Hacker News new | ask | show | jobs
by nyrikki 613 days ago
While I don't discount the value of this, can you expand on the meaning of your claim that it makes the model 'more expressive'

Everything I am seeing in this paper is related to reduced size and noise, which implies a reduction in expressiveness.

The improvement in needle and a haystack, benchmarks on multi-hop questions of in corpus data and multishot in-context learning points to this.

This is a wonderful thing if robustness is more important than generality, but it doesn't address trimming away activations that may be spurious in the general use case but may improve an individual domain specificity.

Context would dramatically impact what tradeoffs and more desireble, and noise is probably never desirable. But the ability of this paper to enable bit size for inference points to a reduction in expressiveness.

Perhaps I am too focused on generalization?

1 comments

What I meant is that by changing lambda each attention head is able to put its outputs in a subspace that is different than that of the other heads.
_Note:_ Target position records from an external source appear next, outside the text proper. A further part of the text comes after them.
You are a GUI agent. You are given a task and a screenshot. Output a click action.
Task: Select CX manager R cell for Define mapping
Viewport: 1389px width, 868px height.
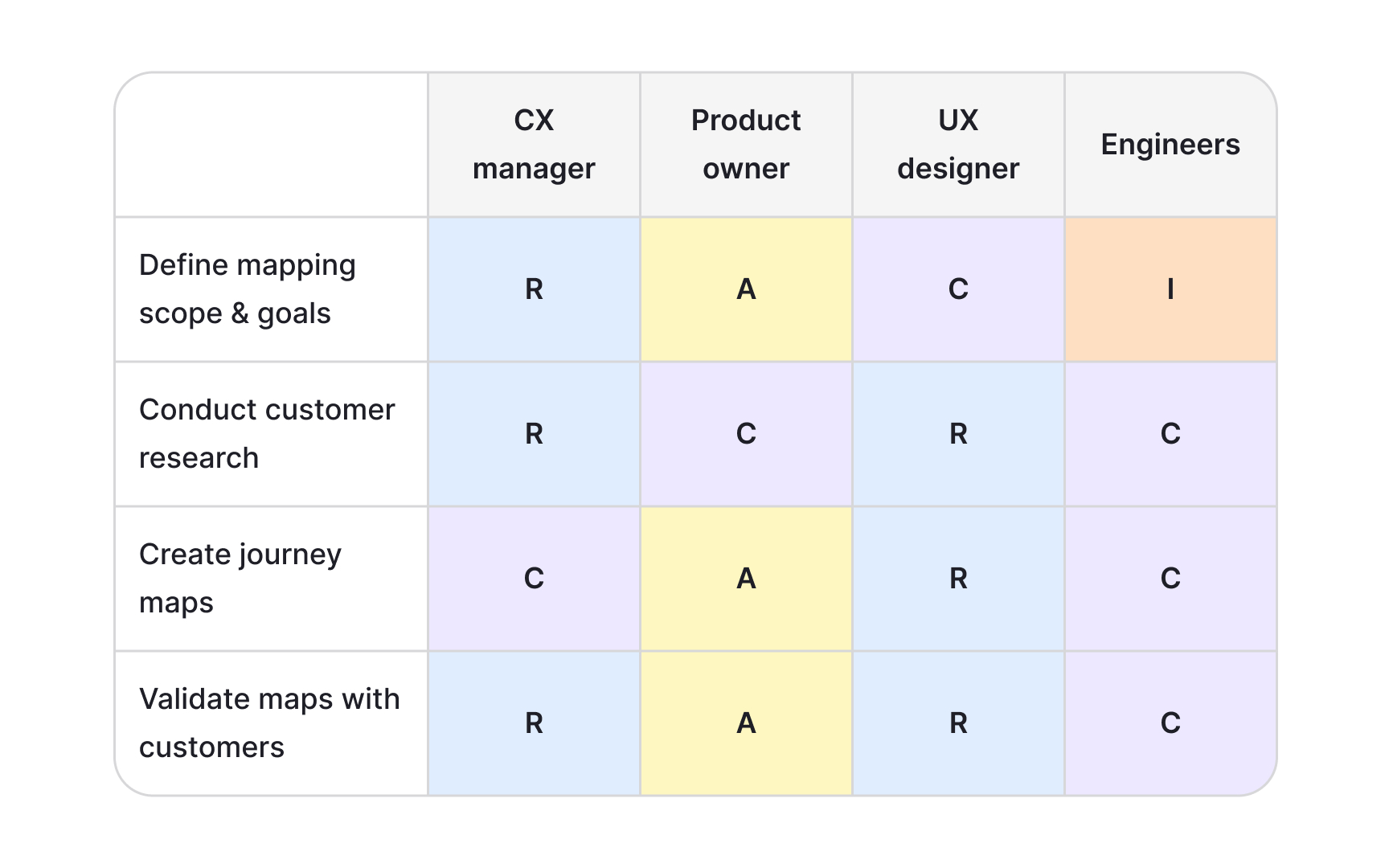click(534, 289)
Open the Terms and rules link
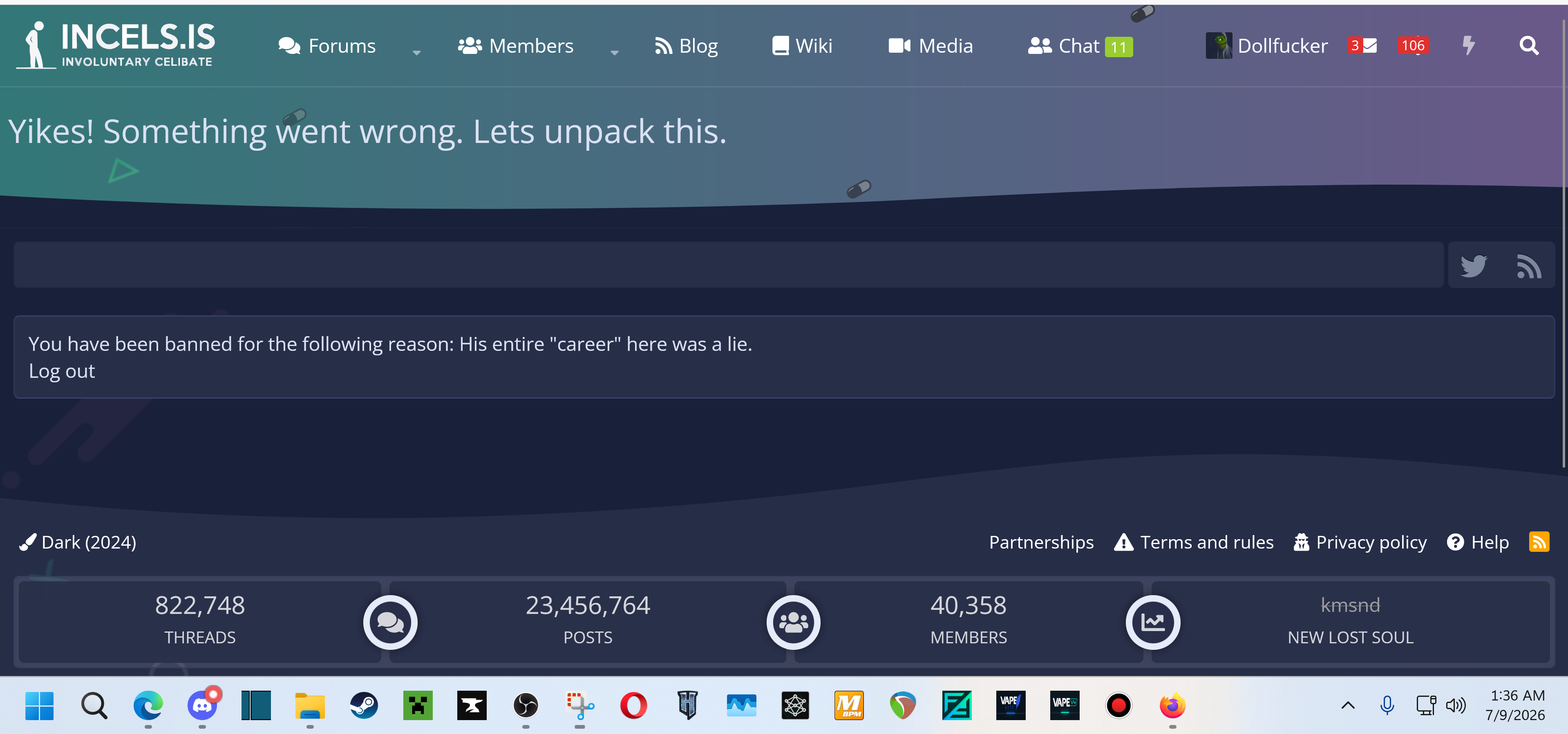This screenshot has height=734, width=1568. pos(1194,542)
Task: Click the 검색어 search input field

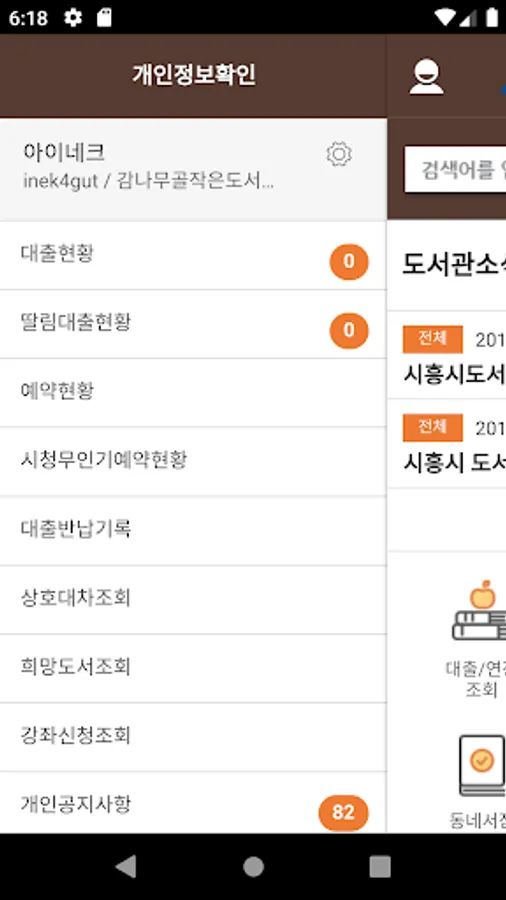Action: pos(455,169)
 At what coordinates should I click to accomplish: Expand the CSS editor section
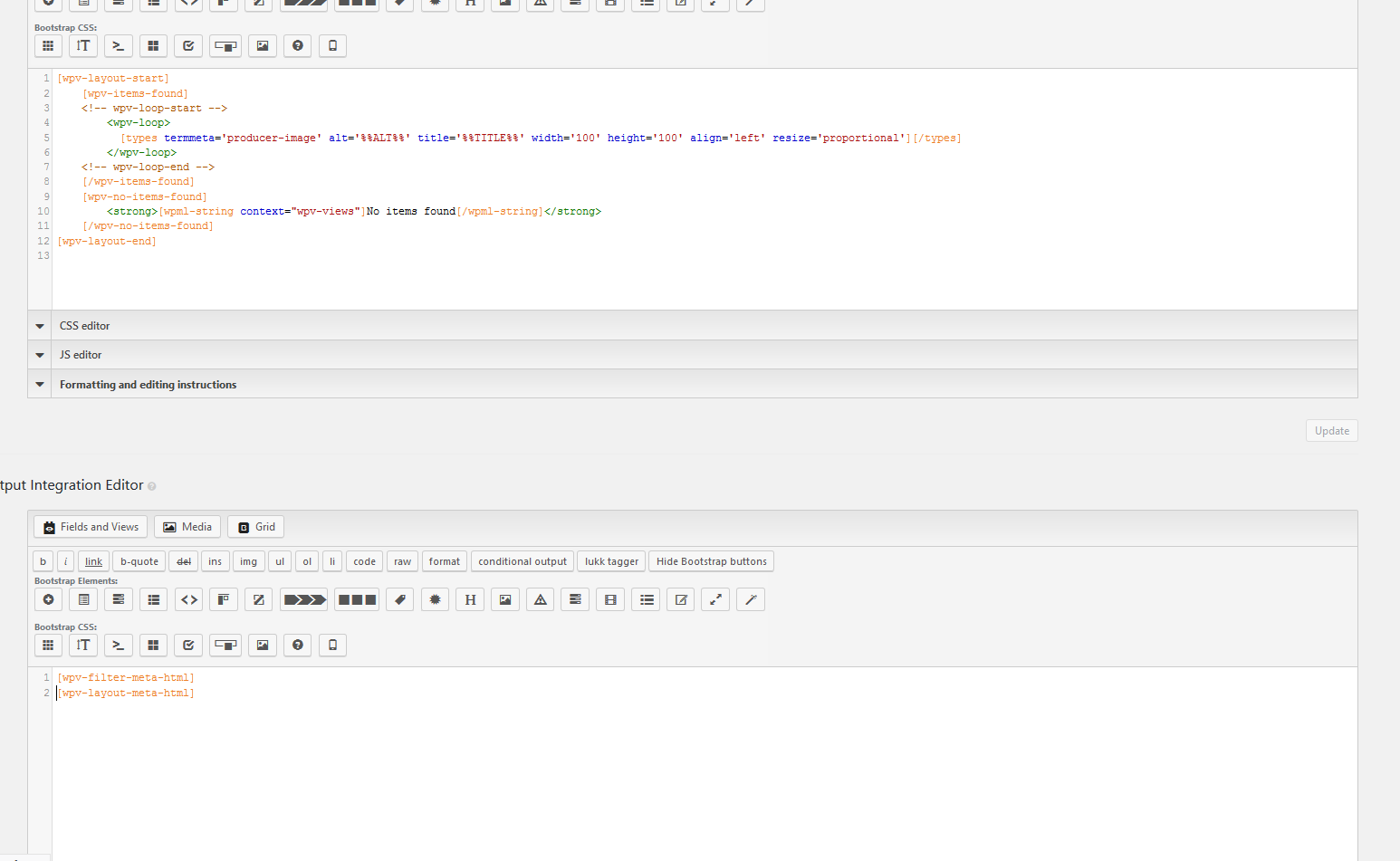point(84,325)
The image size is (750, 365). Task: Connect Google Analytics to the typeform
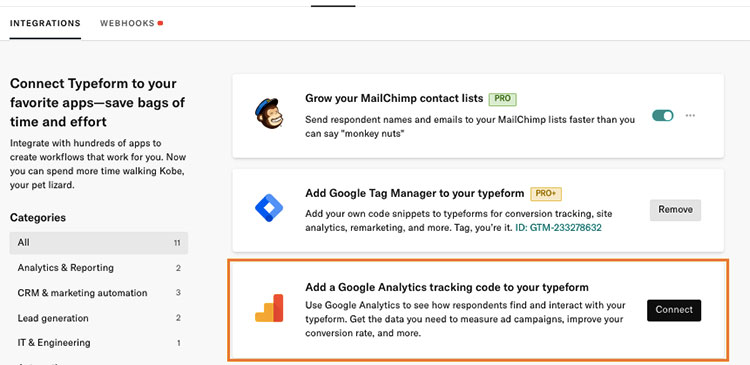coord(674,310)
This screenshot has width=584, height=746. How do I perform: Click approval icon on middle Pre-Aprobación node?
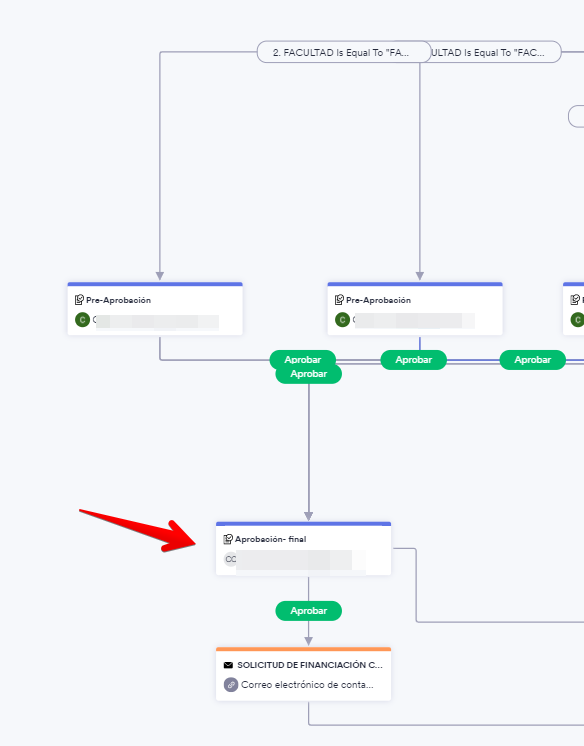[339, 300]
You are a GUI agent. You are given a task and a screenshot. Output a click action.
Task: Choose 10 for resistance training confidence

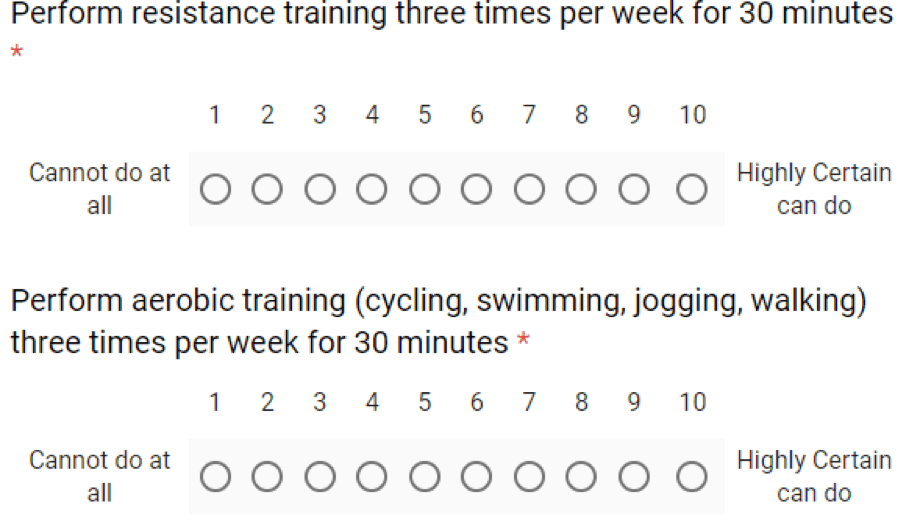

This means that the outputs of different heads do not mingle with each other, and it's easier for the following layer to pick them apart. So I was thinking at increased expressiveness because the attention output can in principle cover a larger volume.

Maybe expressiveness is not the right term, or not the main consequence. I could imagine that having different subspaces like that also introduces a degree of robustness to out-of-distribution inputs, as this would make it harder for the outputs of one attention head to shift towards the in-distribution outputs of another head, and thus for the following layer to confuse them.